= Data on locating visible targets =
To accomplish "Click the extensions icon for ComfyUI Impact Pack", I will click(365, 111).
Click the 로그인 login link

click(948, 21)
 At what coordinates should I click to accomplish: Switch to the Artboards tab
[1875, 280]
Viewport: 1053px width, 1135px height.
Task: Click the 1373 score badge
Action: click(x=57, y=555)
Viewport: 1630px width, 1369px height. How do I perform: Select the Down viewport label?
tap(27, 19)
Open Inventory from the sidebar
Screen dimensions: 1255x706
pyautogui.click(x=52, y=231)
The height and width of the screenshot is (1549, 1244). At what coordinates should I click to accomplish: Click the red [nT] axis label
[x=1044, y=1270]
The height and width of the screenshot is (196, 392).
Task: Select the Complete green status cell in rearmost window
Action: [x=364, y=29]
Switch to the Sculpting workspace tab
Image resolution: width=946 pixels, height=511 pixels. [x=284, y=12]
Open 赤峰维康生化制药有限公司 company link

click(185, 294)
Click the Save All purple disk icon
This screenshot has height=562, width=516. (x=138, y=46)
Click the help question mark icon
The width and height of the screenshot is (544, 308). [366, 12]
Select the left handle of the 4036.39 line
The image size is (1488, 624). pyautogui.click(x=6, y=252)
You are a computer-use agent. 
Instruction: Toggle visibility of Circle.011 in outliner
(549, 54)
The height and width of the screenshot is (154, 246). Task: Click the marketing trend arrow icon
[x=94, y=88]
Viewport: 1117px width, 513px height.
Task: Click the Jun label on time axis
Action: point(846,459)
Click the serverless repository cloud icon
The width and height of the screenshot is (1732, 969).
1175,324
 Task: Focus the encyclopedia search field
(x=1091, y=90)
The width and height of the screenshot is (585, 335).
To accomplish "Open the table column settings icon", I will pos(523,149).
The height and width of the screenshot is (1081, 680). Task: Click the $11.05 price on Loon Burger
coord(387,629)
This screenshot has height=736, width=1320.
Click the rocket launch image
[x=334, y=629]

= Problem requirements =
In the lines from the line with "The height and width of the screenshot is (1549, 1244)." to the line with "The width and height of the screenshot is (544, 308).", change "icon" to "button". Return only those lines, with nothing else altered.

= Exercise solution =
The height and width of the screenshot is (1549, 1244). At what coordinates should I click to accomplish: Click the red [nT] axis label
[x=1044, y=1270]
The height and width of the screenshot is (196, 392).
Task: Select the Complete green status cell in rearmost window
Action: [x=364, y=29]
Switch to the Sculpting workspace tab
Image resolution: width=946 pixels, height=511 pixels. [x=284, y=12]
Open 赤峰维康生化制药有限公司 company link

click(185, 294)
Click the Save All purple disk button
This screenshot has height=562, width=516. (x=138, y=46)
Click the help question mark button
The width and height of the screenshot is (544, 308). [366, 12]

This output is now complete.